=== INSTRUCTIONS FOR THE TASK ===
Nothing should differ. Repeat every record as written.
++++ SUPPLIED RECORDS
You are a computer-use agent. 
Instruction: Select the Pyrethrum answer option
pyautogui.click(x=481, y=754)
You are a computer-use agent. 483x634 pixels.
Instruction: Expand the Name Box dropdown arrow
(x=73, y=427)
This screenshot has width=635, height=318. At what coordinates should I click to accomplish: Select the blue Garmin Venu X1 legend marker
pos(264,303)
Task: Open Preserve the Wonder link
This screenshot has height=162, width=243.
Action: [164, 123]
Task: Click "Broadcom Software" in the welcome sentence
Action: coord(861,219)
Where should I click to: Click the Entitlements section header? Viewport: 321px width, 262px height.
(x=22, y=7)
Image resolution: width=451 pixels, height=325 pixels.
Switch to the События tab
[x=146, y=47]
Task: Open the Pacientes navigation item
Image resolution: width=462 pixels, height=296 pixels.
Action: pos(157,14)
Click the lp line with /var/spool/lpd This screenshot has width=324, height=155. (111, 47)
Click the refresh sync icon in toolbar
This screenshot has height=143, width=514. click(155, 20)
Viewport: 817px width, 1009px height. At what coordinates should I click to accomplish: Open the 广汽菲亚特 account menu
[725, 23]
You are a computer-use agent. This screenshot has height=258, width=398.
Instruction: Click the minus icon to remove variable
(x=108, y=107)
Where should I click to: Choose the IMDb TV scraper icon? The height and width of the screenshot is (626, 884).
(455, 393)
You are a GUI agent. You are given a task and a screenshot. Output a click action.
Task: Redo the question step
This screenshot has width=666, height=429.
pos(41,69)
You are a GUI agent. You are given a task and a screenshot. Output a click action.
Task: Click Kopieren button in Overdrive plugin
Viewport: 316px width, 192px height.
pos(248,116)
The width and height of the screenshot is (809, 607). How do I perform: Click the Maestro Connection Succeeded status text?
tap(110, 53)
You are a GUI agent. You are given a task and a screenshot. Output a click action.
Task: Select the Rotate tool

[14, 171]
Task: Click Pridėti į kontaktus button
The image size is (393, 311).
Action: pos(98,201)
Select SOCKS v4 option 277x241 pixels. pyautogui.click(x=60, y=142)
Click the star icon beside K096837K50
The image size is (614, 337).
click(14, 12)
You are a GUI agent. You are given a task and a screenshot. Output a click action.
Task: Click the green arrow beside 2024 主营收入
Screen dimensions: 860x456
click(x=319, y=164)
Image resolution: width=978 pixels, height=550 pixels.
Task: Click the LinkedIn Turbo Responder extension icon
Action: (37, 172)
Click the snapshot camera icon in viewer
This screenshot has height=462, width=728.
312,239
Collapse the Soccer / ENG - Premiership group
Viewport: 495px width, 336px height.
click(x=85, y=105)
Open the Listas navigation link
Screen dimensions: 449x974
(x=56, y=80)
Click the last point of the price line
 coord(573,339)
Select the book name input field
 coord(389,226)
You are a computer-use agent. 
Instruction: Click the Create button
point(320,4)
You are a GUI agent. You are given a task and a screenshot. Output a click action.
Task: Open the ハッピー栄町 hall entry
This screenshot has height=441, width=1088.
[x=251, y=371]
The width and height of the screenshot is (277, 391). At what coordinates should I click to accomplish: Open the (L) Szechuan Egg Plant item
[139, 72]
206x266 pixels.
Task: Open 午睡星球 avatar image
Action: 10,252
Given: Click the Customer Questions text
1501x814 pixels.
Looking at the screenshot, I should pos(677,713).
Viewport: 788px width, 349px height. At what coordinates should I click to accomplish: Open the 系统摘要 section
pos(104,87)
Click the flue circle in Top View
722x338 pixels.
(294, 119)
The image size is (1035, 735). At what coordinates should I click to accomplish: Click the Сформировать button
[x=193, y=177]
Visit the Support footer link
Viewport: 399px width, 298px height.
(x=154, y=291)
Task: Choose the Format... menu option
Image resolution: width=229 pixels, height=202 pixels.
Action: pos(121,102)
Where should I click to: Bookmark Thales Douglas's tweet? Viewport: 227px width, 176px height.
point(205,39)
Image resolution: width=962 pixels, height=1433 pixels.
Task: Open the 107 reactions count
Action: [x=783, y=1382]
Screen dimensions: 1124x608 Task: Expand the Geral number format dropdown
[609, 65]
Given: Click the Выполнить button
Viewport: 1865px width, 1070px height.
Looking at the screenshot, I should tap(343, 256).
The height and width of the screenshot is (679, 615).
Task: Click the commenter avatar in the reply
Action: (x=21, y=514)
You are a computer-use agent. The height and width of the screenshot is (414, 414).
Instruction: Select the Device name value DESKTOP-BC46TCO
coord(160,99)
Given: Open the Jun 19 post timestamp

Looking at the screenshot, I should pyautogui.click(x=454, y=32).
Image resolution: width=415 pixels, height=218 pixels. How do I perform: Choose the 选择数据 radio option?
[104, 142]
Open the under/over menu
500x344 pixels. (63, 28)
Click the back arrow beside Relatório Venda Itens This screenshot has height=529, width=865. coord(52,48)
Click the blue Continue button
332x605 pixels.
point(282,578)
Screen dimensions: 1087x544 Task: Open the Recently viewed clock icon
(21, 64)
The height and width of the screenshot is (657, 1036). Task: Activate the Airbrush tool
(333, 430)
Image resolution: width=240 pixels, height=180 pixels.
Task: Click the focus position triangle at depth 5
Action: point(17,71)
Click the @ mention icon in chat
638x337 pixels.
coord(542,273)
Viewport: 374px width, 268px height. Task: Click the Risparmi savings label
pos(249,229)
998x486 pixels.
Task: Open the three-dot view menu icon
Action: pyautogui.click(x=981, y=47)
++++++++
=== ANSWER ===
You are a computer-use agent. 
Instruction: Select the Pyrethrum answer option
pyautogui.click(x=481, y=754)
You are a computer-use agent. 483x634 pixels.
Instruction: Expand the Name Box dropdown arrow
(x=73, y=427)
This screenshot has width=635, height=318. At what coordinates should I click to accomplish: Select the blue Garmin Venu X1 legend marker
pos(264,303)
Task: Open Preserve the Wonder link
This screenshot has height=162, width=243.
Action: [164, 123]
Task: Click "Broadcom Software" in the welcome sentence
Action: coord(861,219)
Where should I click to: Click the Entitlements section header? Viewport: 321px width, 262px height.
(x=22, y=7)
Image resolution: width=451 pixels, height=325 pixels.
Switch to the События tab
[x=146, y=47]
Task: Open the Pacientes navigation item
Image resolution: width=462 pixels, height=296 pixels.
Action: pos(157,14)
Click the lp line with /var/spool/lpd This screenshot has width=324, height=155. (111, 47)
Click the refresh sync icon in toolbar
This screenshot has height=143, width=514. click(155, 20)
Viewport: 817px width, 1009px height. At what coordinates should I click to accomplish: Open the 广汽菲亚特 account menu
[725, 23]
You are a computer-use agent. This screenshot has height=258, width=398.
Instruction: Click the minus icon to remove variable
(x=108, y=107)
Where should I click to: Choose the IMDb TV scraper icon? The height and width of the screenshot is (626, 884).
(455, 393)
You are a GUI agent. You are given a task and a screenshot. Output a click action.
Task: Redo the question step
This screenshot has width=666, height=429.
pos(41,69)
You are a GUI agent. You are given a task and a screenshot. Output a click action.
Task: Click Kopieren button in Overdrive plugin
Viewport: 316px width, 192px height.
pos(248,116)
The width and height of the screenshot is (809, 607). How do I perform: Click the Maestro Connection Succeeded status text?
tap(110, 53)
You are a GUI agent. You are given a task and a screenshot. Output a click action.
Task: Select the Rotate tool

[14, 171]
Task: Click Pridėti į kontaktus button
The image size is (393, 311).
Action: pos(98,201)
Select SOCKS v4 option 277x241 pixels. pyautogui.click(x=60, y=142)
Click the star icon beside K096837K50
The image size is (614, 337).
click(14, 12)
You are a GUI agent. You are given a task and a screenshot. Output a click action.
Task: Click the green arrow beside 2024 主营收入
Screen dimensions: 860x456
click(x=319, y=164)
Image resolution: width=978 pixels, height=550 pixels.
Task: Click the LinkedIn Turbo Responder extension icon
Action: (37, 172)
Click the snapshot camera icon in viewer
This screenshot has height=462, width=728.
312,239
Collapse the Soccer / ENG - Premiership group
Viewport: 495px width, 336px height.
click(x=85, y=105)
Open the Listas navigation link
Screen dimensions: 449x974
(x=56, y=80)
Click the last point of the price line
 coord(573,339)
Select the book name input field
 coord(389,226)
You are a computer-use agent. 
Instruction: Click the Create button
point(320,4)
You are a GUI agent. You are given a task and a screenshot. Output a click action.
Task: Open the ハッピー栄町 hall entry
This screenshot has height=441, width=1088.
[x=251, y=371]
The width and height of the screenshot is (277, 391). At what coordinates should I click to accomplish: Open the (L) Szechuan Egg Plant item
[139, 72]
206x266 pixels.
Task: Open 午睡星球 avatar image
Action: 10,252
Given: Click the Customer Questions text
1501x814 pixels.
Looking at the screenshot, I should pos(677,713).
Viewport: 788px width, 349px height. At what coordinates should I click to accomplish: Open the 系统摘要 section
pos(104,87)
Click the flue circle in Top View
722x338 pixels.
(294, 119)
The image size is (1035, 735). At what coordinates should I click to accomplish: Click the Сформировать button
[x=193, y=177]
Visit the Support footer link
Viewport: 399px width, 298px height.
(x=154, y=291)
Task: Choose the Format... menu option
Image resolution: width=229 pixels, height=202 pixels.
Action: pos(121,102)
Where should I click to: Bookmark Thales Douglas's tweet? Viewport: 227px width, 176px height.
point(205,39)
Image resolution: width=962 pixels, height=1433 pixels.
Task: Open the 107 reactions count
Action: [x=783, y=1382]
Screen dimensions: 1124x608 Task: Expand the Geral number format dropdown
[609, 65]
Given: Click the Выполнить button
Viewport: 1865px width, 1070px height.
Looking at the screenshot, I should tap(343, 256).
The height and width of the screenshot is (679, 615).
Task: Click the commenter avatar in the reply
Action: (x=21, y=514)
You are a computer-use agent. The height and width of the screenshot is (414, 414).
Instruction: Select the Device name value DESKTOP-BC46TCO
coord(160,99)
Given: Open the Jun 19 post timestamp

Looking at the screenshot, I should pyautogui.click(x=454, y=32).
Image resolution: width=415 pixels, height=218 pixels. How do I perform: Choose the 选择数据 radio option?
[104, 142]
Open the under/over menu
500x344 pixels. (63, 28)
Click the back arrow beside Relatório Venda Itens This screenshot has height=529, width=865. coord(52,48)
Click the blue Continue button
332x605 pixels.
point(282,578)
Screen dimensions: 1087x544 Task: Open the Recently viewed clock icon
(21, 64)
The height and width of the screenshot is (657, 1036). Task: Activate the Airbrush tool
(333, 430)
Image resolution: width=240 pixels, height=180 pixels.
Task: Click the focus position triangle at depth 5
Action: point(17,71)
Click the @ mention icon in chat
638x337 pixels.
coord(542,273)
Viewport: 374px width, 268px height. Task: Click the Risparmi savings label
pos(249,229)
998x486 pixels.
Task: Open the three-dot view menu icon
Action: pyautogui.click(x=981, y=47)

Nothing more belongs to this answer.